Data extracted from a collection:
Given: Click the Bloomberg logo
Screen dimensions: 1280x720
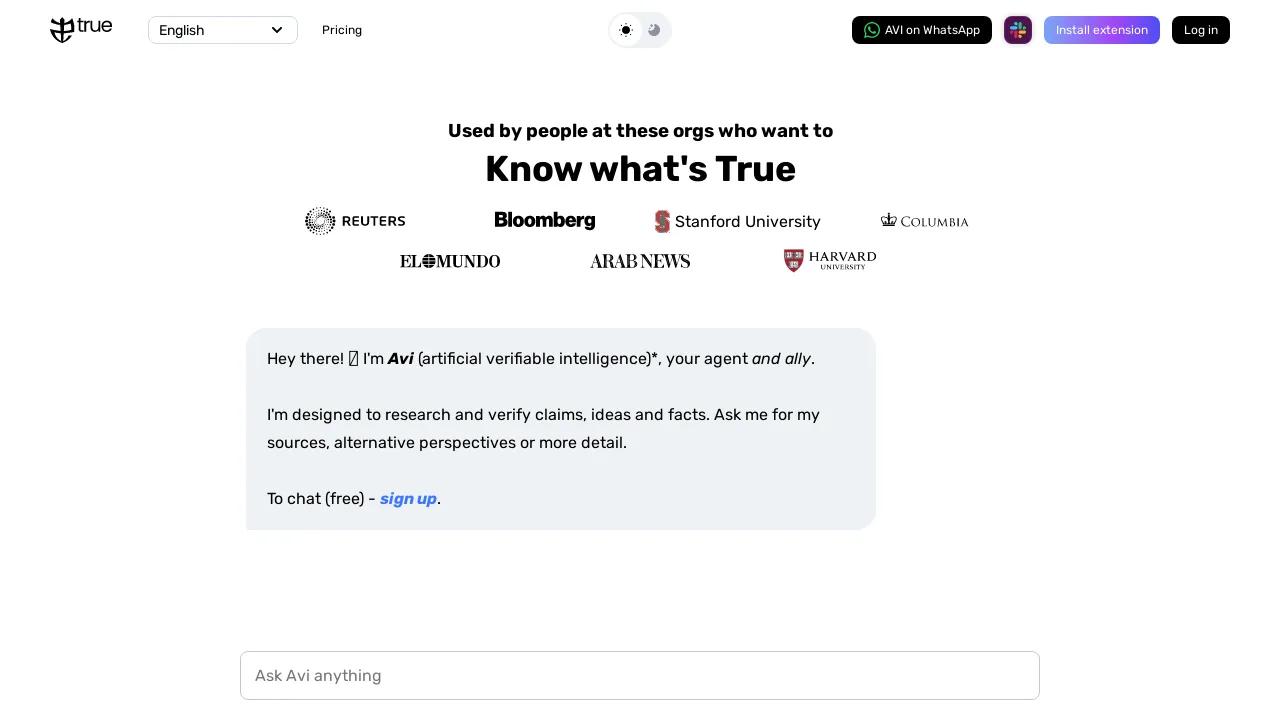Looking at the screenshot, I should pos(545,221).
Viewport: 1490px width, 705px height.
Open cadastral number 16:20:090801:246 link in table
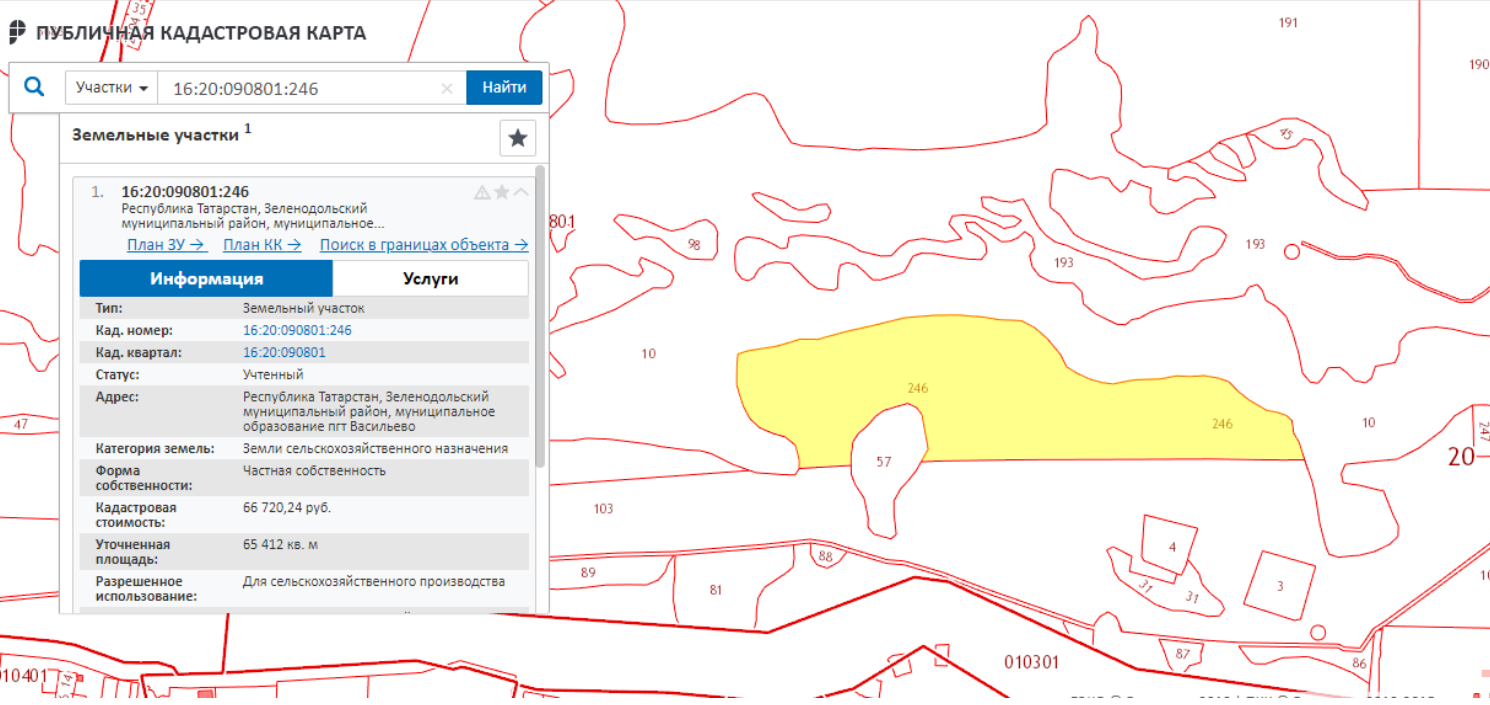coord(297,330)
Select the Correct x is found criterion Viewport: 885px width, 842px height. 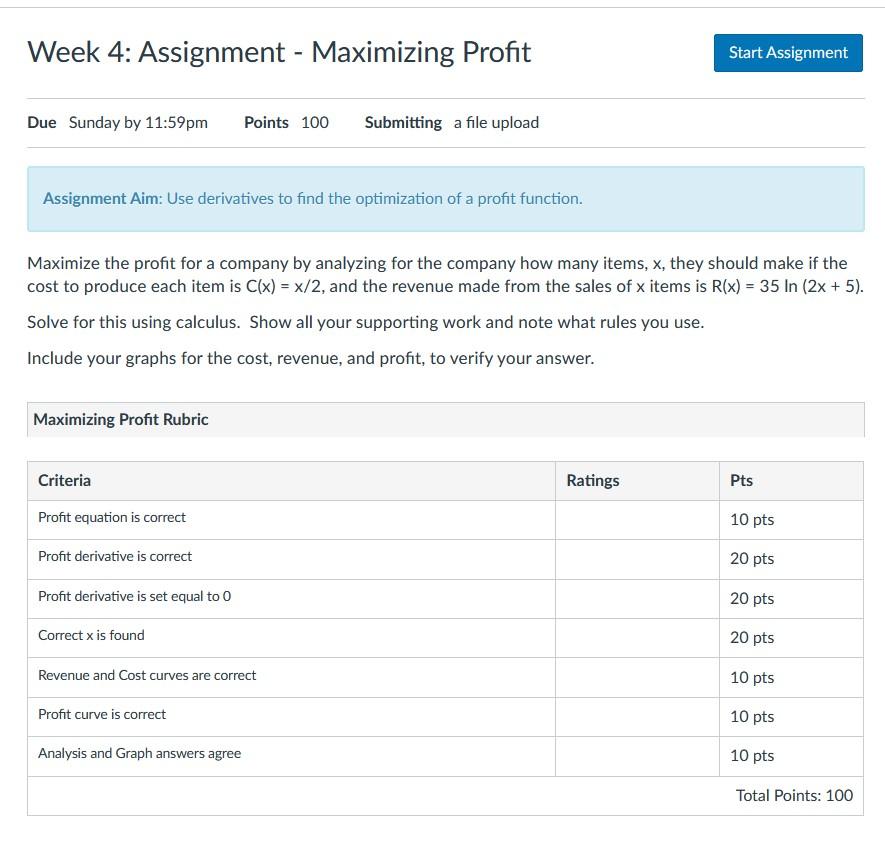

■ Requirement:
Beginning at the line that holds "Viewport: 1490px width, 705px height." and ending with the last line of the entries, please set down each line exactly, leaving every picture out.

■ The completed task:
Viewport: 1490px width, 705px height.
Open cadastral number 16:20:090801:246 link in table
coord(297,330)
Select the Correct x is found criterion Viewport: 885px width, 842px height. 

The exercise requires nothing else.